Dialogues are processes
A multi-request dialogue — a wizard, a booking, a
transfer — runs as one green process. Its local bindings are
the conversation state, including things a session store can never
hold: an open database transaction, spanning rounds.
Control flow is program text
"The user is at the confirm step" means the process is parked
at that line. A step order the code cannot express cannot
happen — no state machine to get wrong, no replay to defend
against.
The gone guarantee: death for any reason —
crash, TTL, completion — unregisters the process, and a later
resume answers gone. Dead process = dropped
connection = the database itself rolled back:
gone proves nothing committed. Together with
the fault codes above, the client always knows the definite
server state — a complete remote transaction ring.
What it stands on
Pure Chez Scheme
Every line is Scheme — R6RS libraries in .sc, no C
shim. libuv, zlib and the crypto for MySQL auth are reached
through Chez's FFI directly. Whole-program compilation folds the
framework and your app into one optimized binary.
Erlang-style actors
Green processes with spawn / send / receive,
link and monitor, a process registry,
gen-server and PubSub. One OS thread, preemptive
scheduling, pure message passing — no shared state, no locks.
Async on libuv
One event loop feeds thousands of parked processes. DNS, file
reads and database round-trips park the calling process,
never the thread. Non-blocking HTTP/WebSocket clients and
Redis/MySQL drivers included.
Built on the shoulders of others
Igropyr is built on Chez Scheme — the fastest
Scheme compiler, with a first-class FFI that reaches libuv directly.
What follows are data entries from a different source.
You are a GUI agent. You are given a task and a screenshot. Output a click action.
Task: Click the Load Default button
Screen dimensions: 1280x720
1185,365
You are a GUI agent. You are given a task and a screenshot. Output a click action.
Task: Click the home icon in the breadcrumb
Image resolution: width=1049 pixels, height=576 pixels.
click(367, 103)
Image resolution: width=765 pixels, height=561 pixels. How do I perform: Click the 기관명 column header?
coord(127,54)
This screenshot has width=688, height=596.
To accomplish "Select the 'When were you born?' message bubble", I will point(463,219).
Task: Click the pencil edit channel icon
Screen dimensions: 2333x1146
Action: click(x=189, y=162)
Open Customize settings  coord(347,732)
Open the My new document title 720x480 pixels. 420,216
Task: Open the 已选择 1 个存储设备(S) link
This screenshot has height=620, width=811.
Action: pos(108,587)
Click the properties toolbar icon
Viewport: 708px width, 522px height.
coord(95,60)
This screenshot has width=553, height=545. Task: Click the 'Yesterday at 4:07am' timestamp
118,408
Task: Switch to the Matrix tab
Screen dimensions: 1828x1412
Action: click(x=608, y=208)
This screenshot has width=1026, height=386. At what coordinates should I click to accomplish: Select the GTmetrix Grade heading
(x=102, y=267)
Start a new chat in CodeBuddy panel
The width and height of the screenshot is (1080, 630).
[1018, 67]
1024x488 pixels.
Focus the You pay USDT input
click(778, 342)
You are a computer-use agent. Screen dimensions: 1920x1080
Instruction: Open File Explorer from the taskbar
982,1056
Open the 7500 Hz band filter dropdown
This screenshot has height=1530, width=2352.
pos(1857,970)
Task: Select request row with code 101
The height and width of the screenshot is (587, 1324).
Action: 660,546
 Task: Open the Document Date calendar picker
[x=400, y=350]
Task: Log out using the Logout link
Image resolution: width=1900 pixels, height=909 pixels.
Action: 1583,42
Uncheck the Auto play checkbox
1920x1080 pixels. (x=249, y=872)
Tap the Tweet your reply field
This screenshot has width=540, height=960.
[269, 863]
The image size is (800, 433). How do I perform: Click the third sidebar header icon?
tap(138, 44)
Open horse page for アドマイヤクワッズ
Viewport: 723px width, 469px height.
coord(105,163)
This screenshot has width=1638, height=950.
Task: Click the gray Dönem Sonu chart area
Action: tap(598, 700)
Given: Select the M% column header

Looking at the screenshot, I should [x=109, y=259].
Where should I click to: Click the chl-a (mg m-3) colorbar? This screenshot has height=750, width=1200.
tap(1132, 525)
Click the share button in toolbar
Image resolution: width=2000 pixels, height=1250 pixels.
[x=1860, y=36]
With deep gratitude for Kent
Dybvig's life work, and to Cisco for open-sourcing
it.
[Kent
Dybvig](https://github.com/dybvig)
The primary inspirations: Node.js is the event-loop server on
libuv, and the lean core / optional-framework split that Node and
Express made the norm. The actor model, the supervisor, and
Let It Crash come from Erlang/OTP; Swish — a
Chez Scheme system built on those ideas — was the concrete
blueprint for the scheduler, the receive macro, and the
supervisor. The conversation model is the actor-native take on
web programming with continuations — a great idea from the
Scheme and functional-programming community.